Saved entries
****

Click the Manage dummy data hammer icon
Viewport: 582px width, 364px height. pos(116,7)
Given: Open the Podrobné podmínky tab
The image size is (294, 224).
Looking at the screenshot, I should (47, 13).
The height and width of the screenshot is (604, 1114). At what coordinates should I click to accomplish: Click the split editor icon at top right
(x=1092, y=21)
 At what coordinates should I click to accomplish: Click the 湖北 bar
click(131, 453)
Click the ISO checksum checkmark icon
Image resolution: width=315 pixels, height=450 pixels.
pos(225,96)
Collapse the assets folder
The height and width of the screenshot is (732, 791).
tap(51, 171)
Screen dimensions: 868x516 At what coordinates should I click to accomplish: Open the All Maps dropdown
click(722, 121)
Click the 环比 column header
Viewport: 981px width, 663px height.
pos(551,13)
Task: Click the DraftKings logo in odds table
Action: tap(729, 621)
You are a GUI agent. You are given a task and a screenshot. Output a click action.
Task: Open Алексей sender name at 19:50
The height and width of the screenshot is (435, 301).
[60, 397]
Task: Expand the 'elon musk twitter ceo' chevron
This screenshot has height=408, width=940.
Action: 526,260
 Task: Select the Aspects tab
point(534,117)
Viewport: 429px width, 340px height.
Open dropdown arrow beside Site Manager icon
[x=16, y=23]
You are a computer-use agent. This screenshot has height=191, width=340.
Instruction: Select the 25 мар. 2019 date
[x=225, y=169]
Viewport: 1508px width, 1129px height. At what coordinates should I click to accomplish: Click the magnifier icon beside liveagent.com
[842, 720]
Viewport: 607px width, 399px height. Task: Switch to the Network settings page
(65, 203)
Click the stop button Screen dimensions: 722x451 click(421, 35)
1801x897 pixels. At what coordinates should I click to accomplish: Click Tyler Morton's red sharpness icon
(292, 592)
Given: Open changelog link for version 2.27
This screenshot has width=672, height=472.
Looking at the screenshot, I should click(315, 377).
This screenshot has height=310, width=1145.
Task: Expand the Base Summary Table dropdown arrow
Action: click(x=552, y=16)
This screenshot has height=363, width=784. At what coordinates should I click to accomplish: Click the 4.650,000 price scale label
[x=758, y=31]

****

Beginning at the line with "Viewport: 1508px width, 1129px" and ending at the line with "Given: Open changelog link for version 2.27", reproduce each line of the data above exactly, and add no other lines.

[ANSWER TO THIS EXERCISE]:
Viewport: 1508px width, 1129px height. At what coordinates should I click to accomplish: Click the magnifier icon beside liveagent.com
[842, 720]
Viewport: 607px width, 399px height. Task: Switch to the Network settings page
(65, 203)
Click the stop button Screen dimensions: 722x451 click(421, 35)
1801x897 pixels. At what coordinates should I click to accomplish: Click Tyler Morton's red sharpness icon
(292, 592)
Given: Open changelog link for version 2.27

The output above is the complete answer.